- [Your objective] Begin the copy at the line that contains "Task: Open the Additional Data step", end it at the last line of the entries below, keep every word exact, and include no pictures.

- [Available records]
══════

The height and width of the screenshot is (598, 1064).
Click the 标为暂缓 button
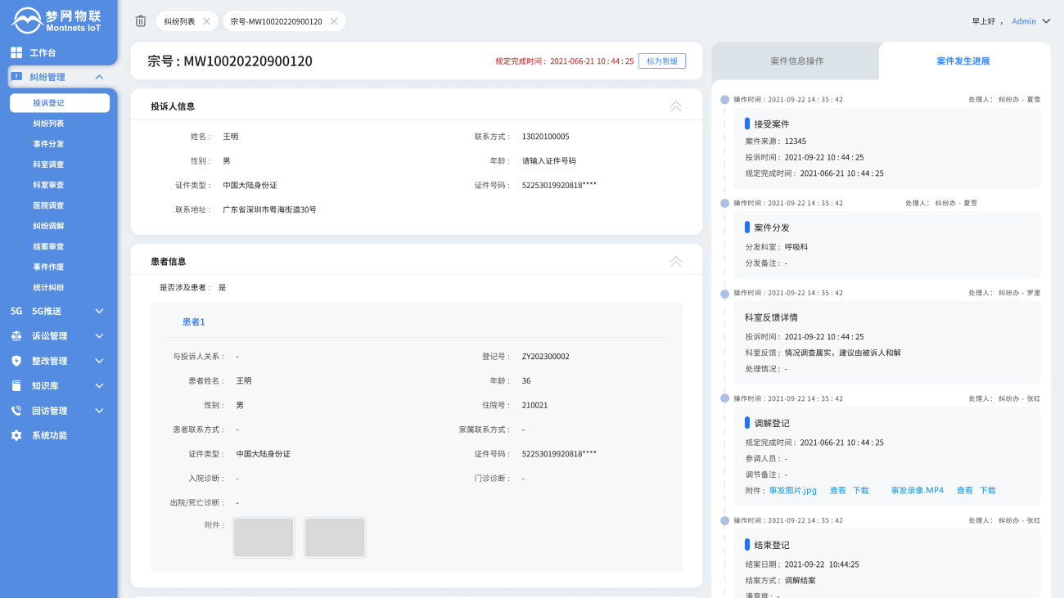click(661, 61)
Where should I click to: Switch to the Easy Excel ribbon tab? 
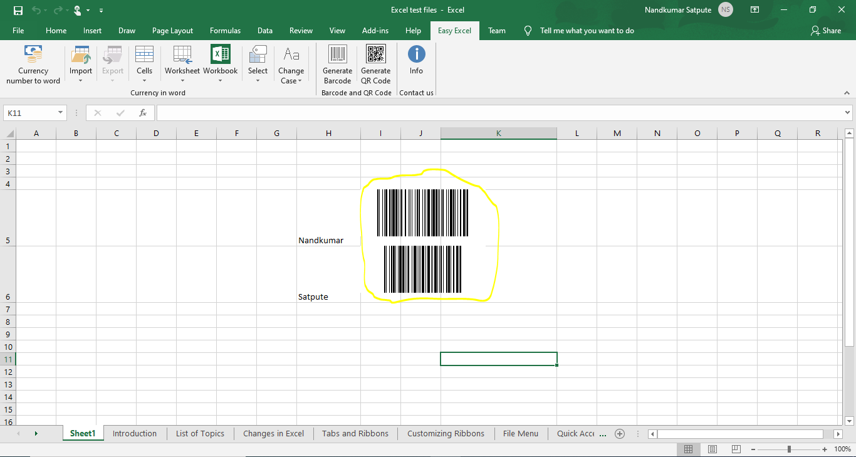[x=454, y=30]
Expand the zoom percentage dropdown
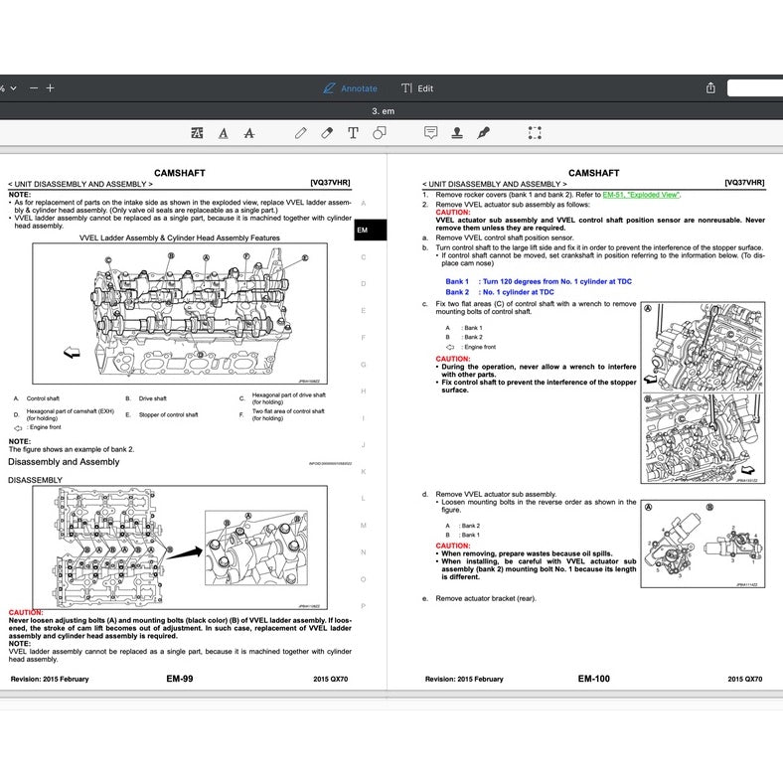 [9, 88]
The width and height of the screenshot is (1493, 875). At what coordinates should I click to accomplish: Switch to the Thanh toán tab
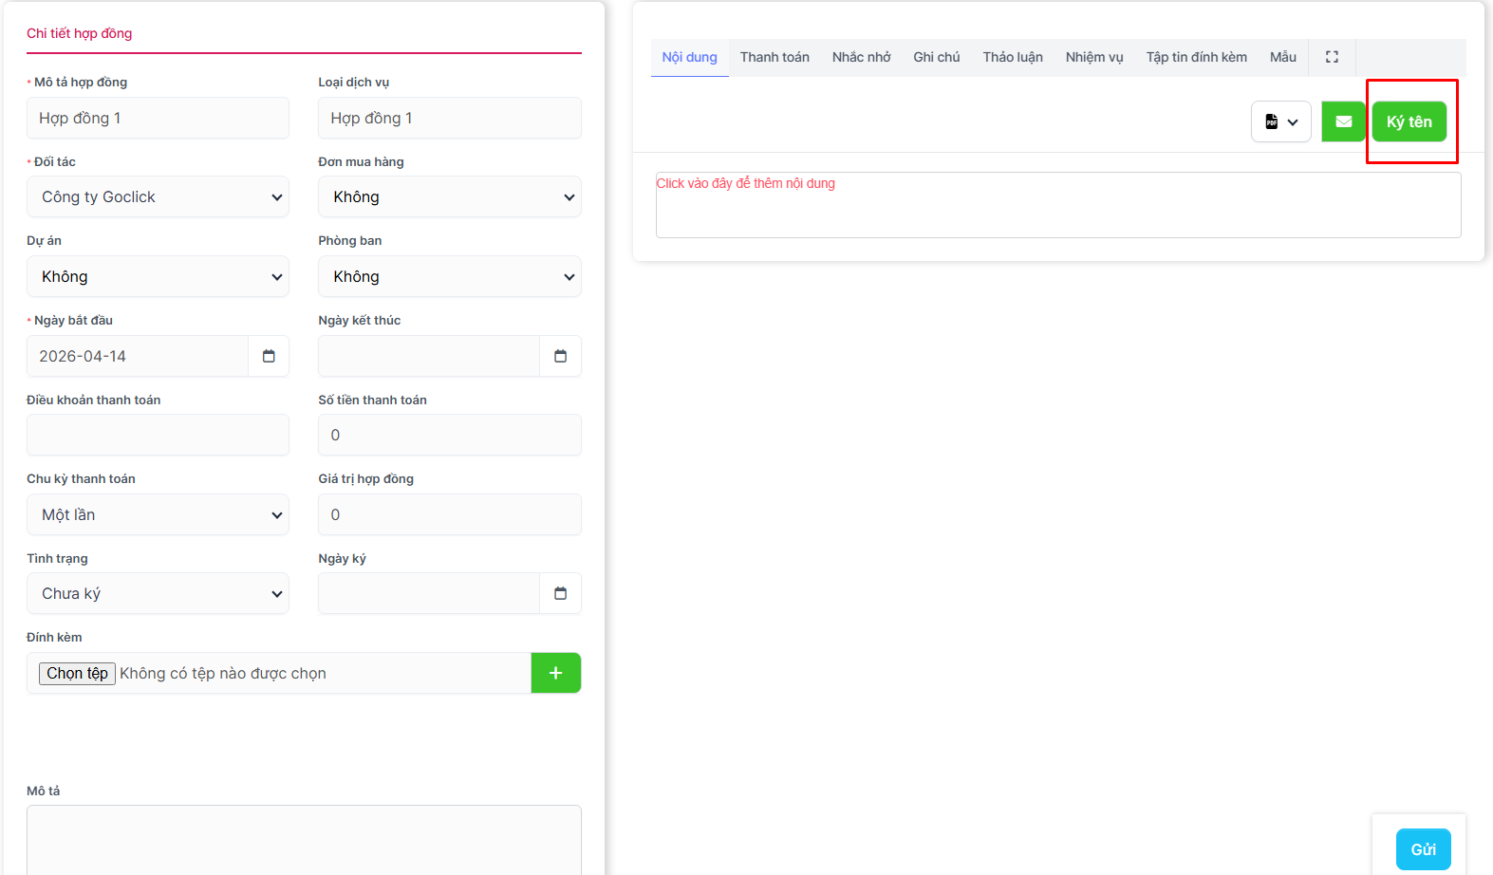[774, 57]
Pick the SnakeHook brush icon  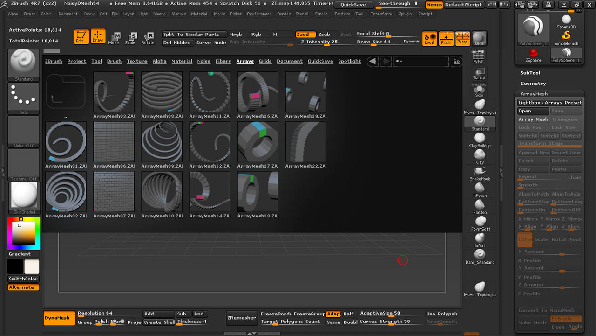tap(480, 172)
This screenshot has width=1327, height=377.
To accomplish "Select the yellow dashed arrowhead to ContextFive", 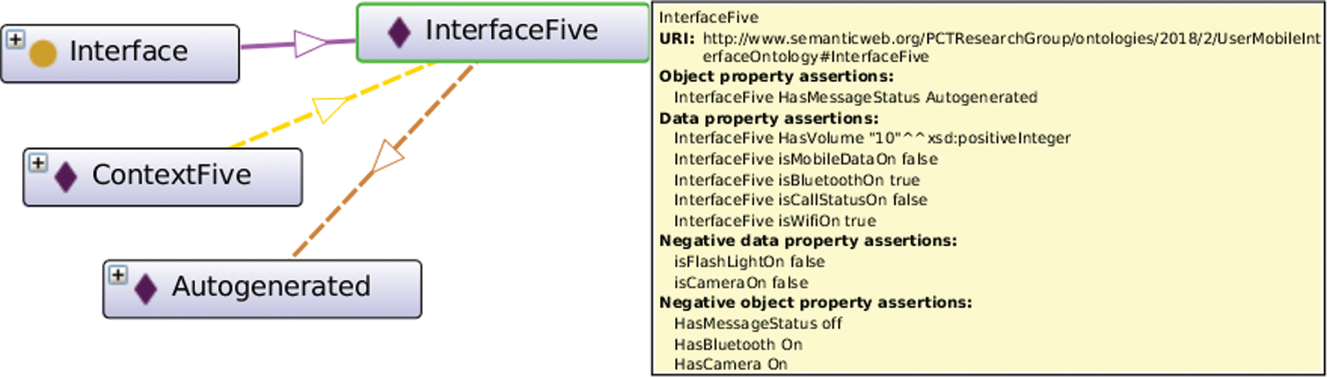I will [330, 109].
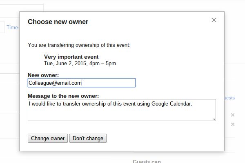
Task: Click the event date Tue, June 2, 2015
Action: tap(66, 64)
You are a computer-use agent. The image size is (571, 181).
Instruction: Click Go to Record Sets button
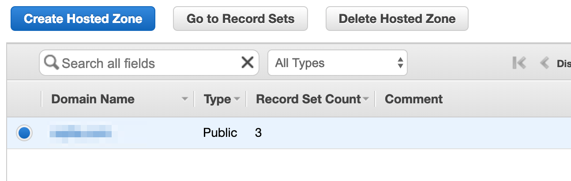[240, 19]
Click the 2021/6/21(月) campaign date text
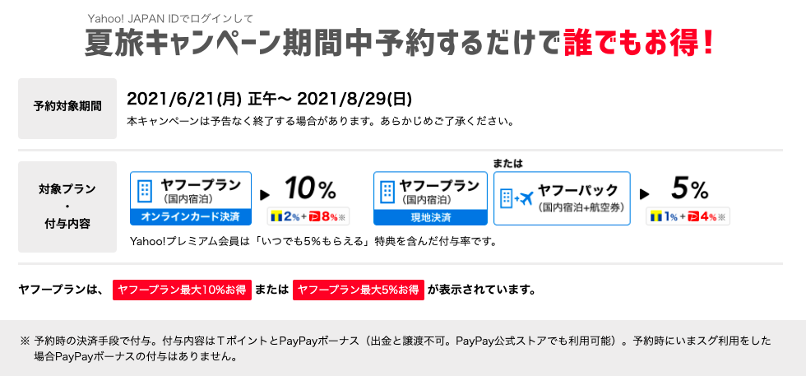 click(x=184, y=98)

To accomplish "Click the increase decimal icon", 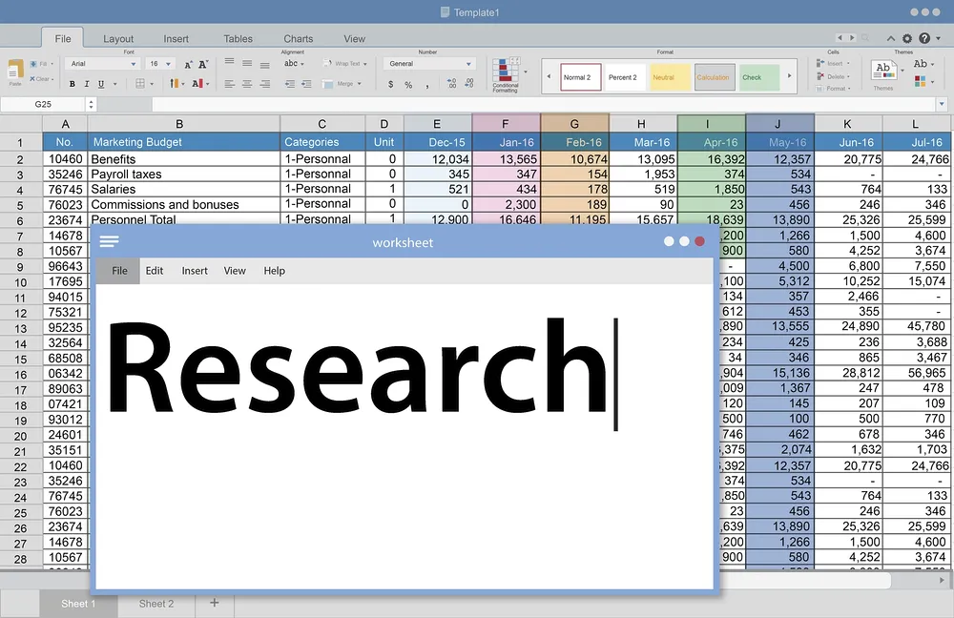I will [x=452, y=83].
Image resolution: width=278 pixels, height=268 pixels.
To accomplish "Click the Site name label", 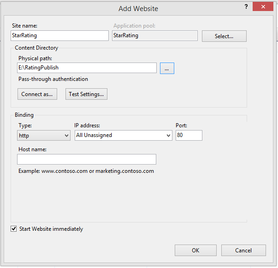I will [x=24, y=26].
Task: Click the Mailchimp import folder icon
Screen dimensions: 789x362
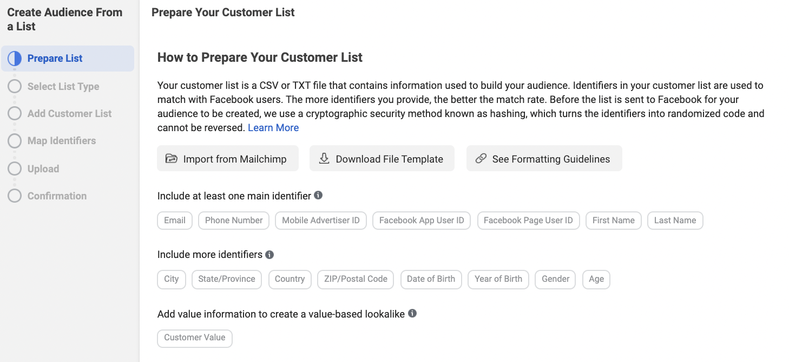Action: point(172,159)
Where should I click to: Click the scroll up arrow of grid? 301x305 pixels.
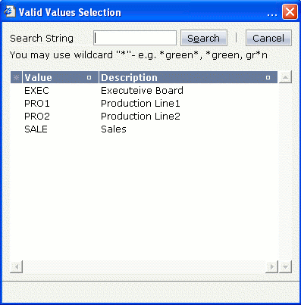coord(285,77)
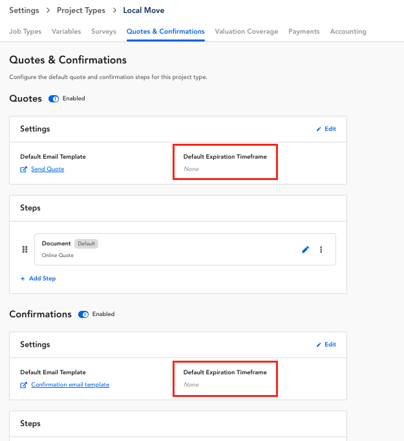Select the Surveys tab
The image size is (404, 441).
click(x=103, y=32)
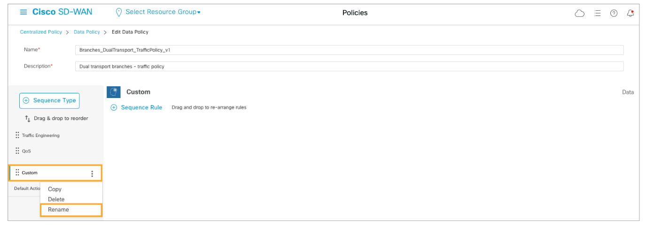Choose Delete from the context menu

click(x=56, y=199)
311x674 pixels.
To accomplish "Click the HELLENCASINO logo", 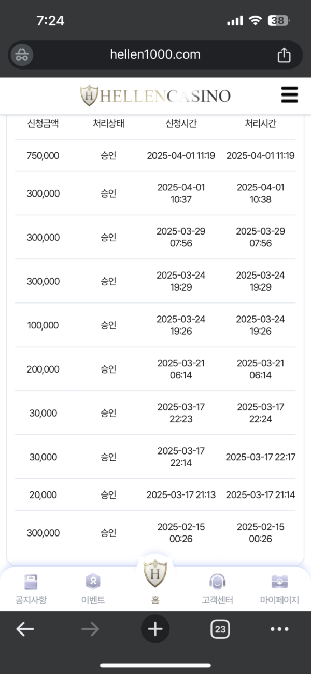I will pyautogui.click(x=155, y=95).
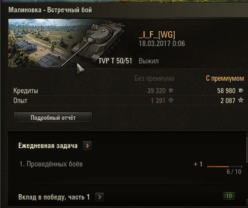This screenshot has height=208, width=248.
Task: Expand the Ежедневная задача arrow
Action: (x=87, y=146)
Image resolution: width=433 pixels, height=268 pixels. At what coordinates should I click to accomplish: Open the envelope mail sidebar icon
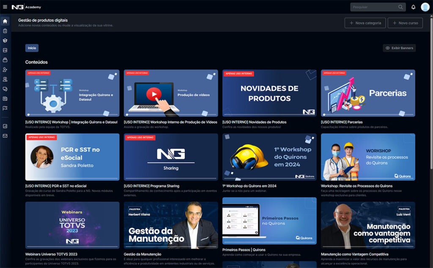(5, 136)
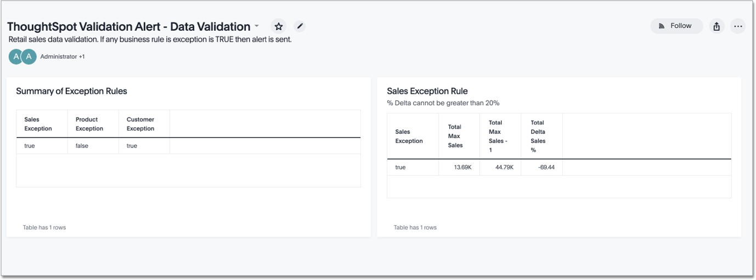Click the second author avatar
This screenshot has height=280, width=756.
29,56
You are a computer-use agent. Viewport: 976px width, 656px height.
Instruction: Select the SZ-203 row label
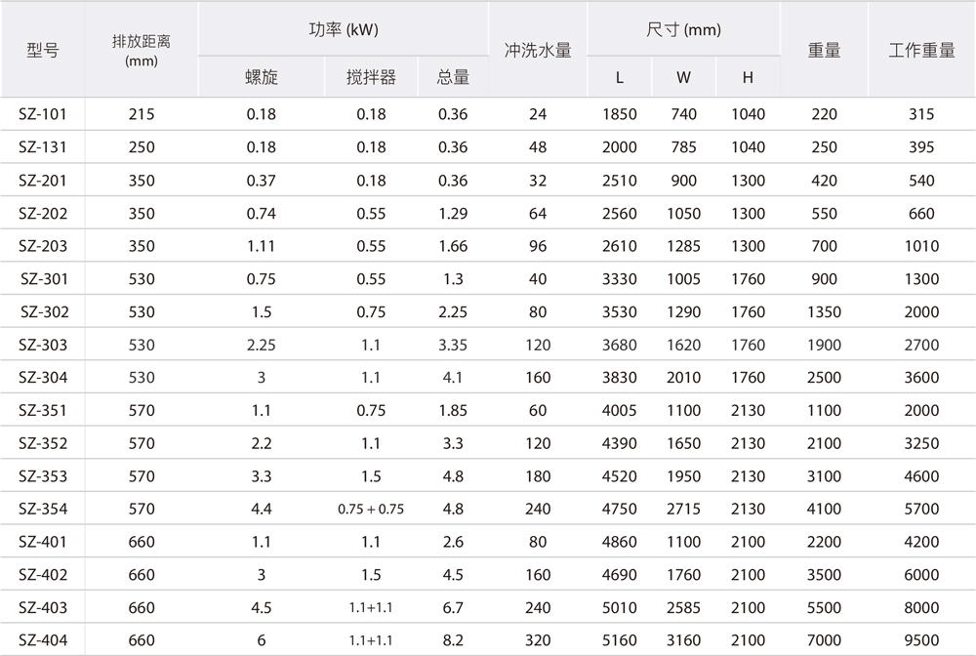click(x=43, y=246)
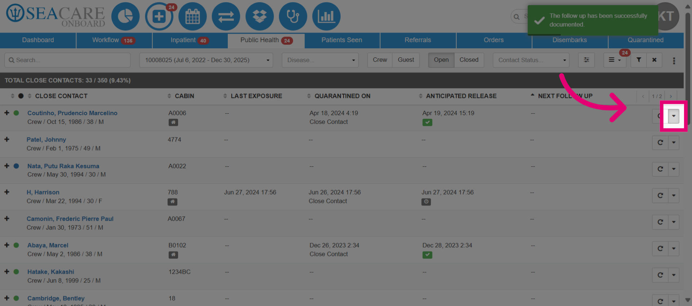Click the filter funnel icon
This screenshot has height=306, width=692.
(639, 60)
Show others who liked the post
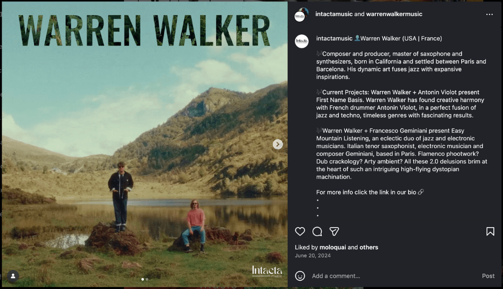 pos(368,247)
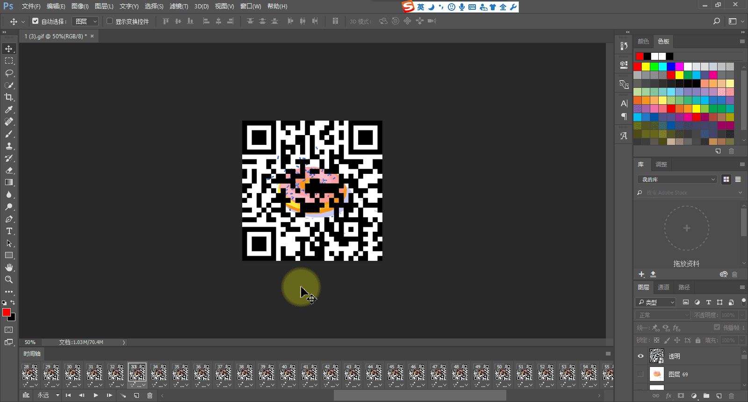The width and height of the screenshot is (748, 402).
Task: Select the Eraser tool
Action: tap(9, 170)

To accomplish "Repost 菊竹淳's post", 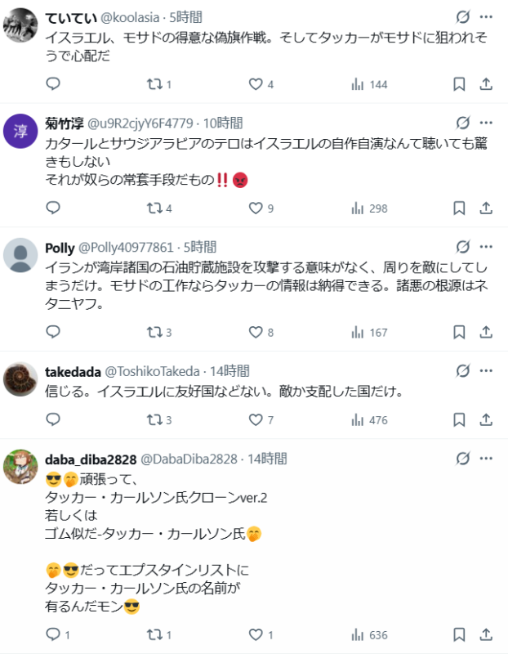I will [x=154, y=208].
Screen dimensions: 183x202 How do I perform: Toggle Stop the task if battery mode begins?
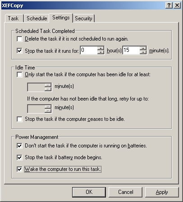(x=19, y=157)
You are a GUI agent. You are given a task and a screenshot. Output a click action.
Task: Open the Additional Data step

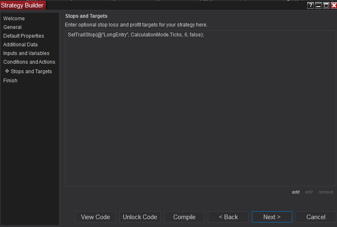[20, 45]
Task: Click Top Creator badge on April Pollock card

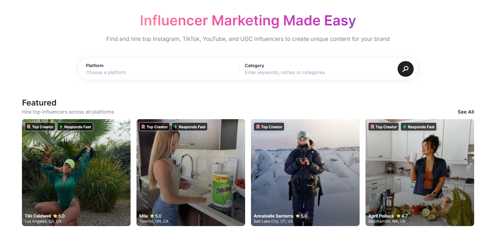Action: tap(384, 127)
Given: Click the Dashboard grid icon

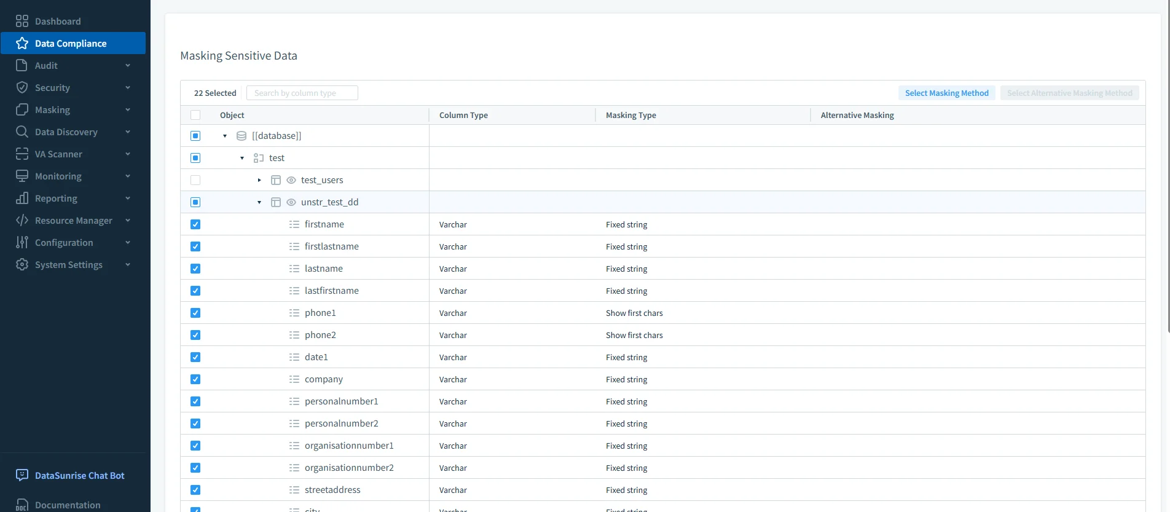Looking at the screenshot, I should tap(22, 22).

══════

- [Response area]
Task: Open the Additional Data step

[20, 45]
Task: Click Top Creator badge on April Pollock card

Action: tap(384, 127)
Given: Click the Dashboard grid icon

Looking at the screenshot, I should tap(22, 22).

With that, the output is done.